Rack is a Yakima Joe Pro
Bike is Giant Escape 2
08-27-12, 06:14 AM
No. The weight of the bike will not harm the cable. If your concerned about the finish on the bike, slip a old washcloth or something between the cable and frame.
08-27-12, 11:01 AM
Definitely not going to stretch the cable. Your talking about the mear weight of the bike versus grabbing a handful of breaks while riding. Not even close.
But yea, slide something between there to save the paint if your concerned .
08-27-12, 11:18 AM
+1, cable pressed against the paint may make a mark in the paint, but
you can slip a rag in between and probably solve that.
08-27-12, 11:23 AM
I take one of those pool noodles and cut it into 3 or 4 lengths and then take a serrated knife and slit one side and slip it over the top tube on my car rack or as shown on my cleaning rack. Here is a old one I have been using a few years. Mostly protects the paint but helps with the cable also.
08-27-12, 05:03 PM
Thanks so much everyone!
All the advice given is good, but I would like to add one thing:
Cables on bikes do not 'stretch' - this is a misnomer. When bikes are new, the outer cable housing will compress slightly, which has a similar result to what would happen if the actual inner cable were to stretch.
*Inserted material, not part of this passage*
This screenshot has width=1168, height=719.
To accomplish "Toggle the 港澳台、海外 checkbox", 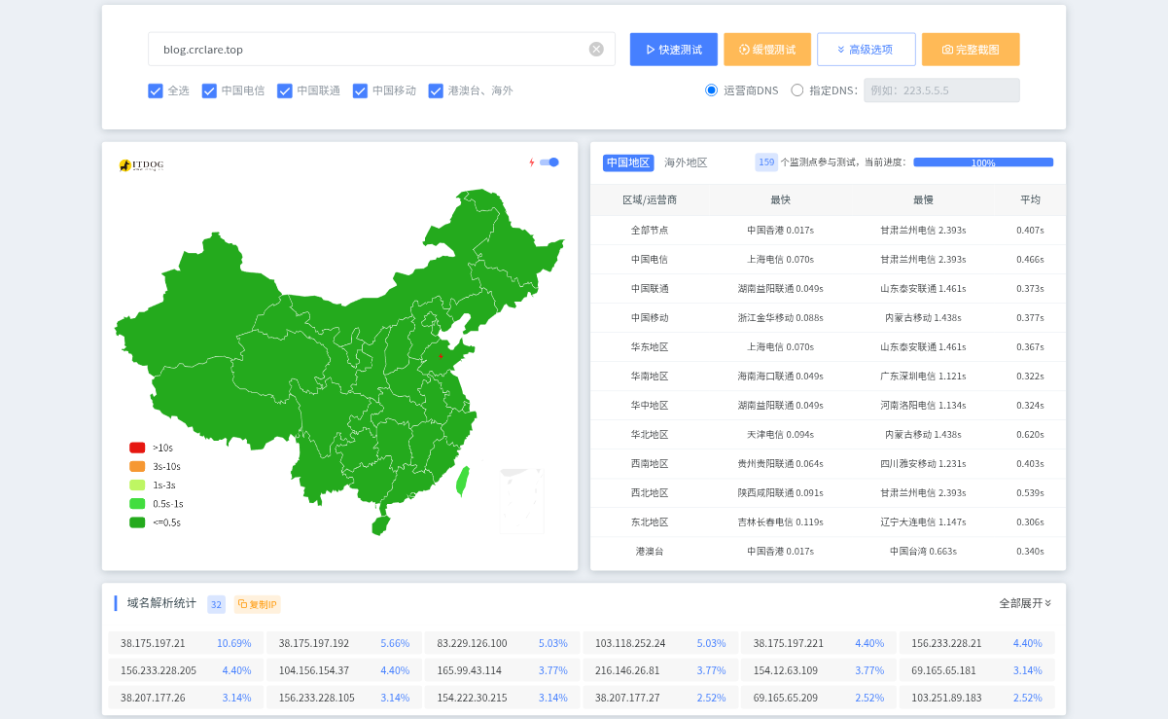I will 436,90.
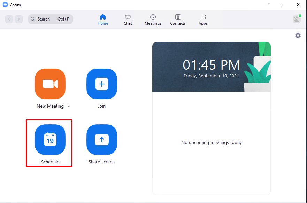Click the forward navigation arrow
307x203 pixels.
click(x=18, y=19)
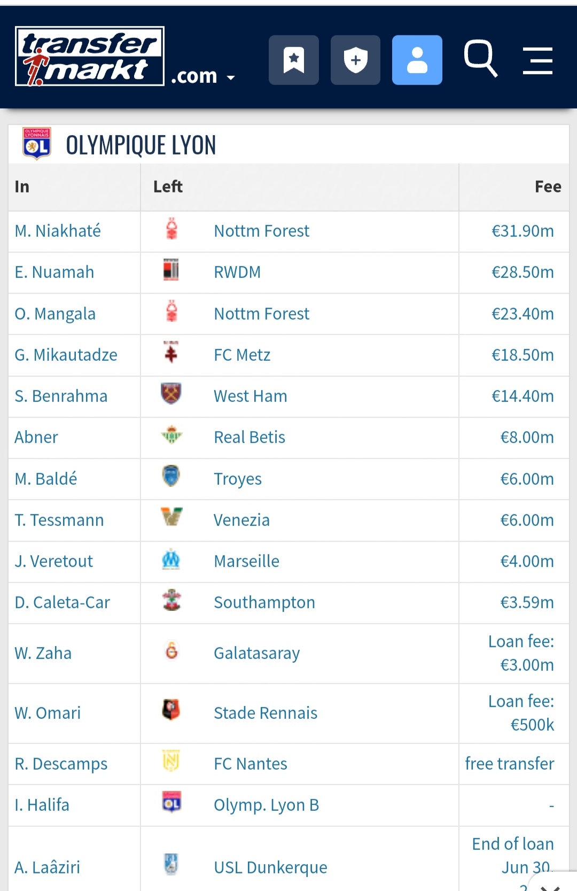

If the inner cable is pulled on too hard (like, damn hard, like it got caught on a fence post while you rode by or something), the housing will sometimes fail, or if the cable is frayed or very rusty it might snap, buy I have never ever seen an inner cable that has stretched.
On a new bike, where the cables are properly connected and assembled (and housings are properly seated and have the end caps - ferrules - installed) then there is a period during break-in where the housing will initially compress and the cable tension needs readjustment, but after that it wll be good for years.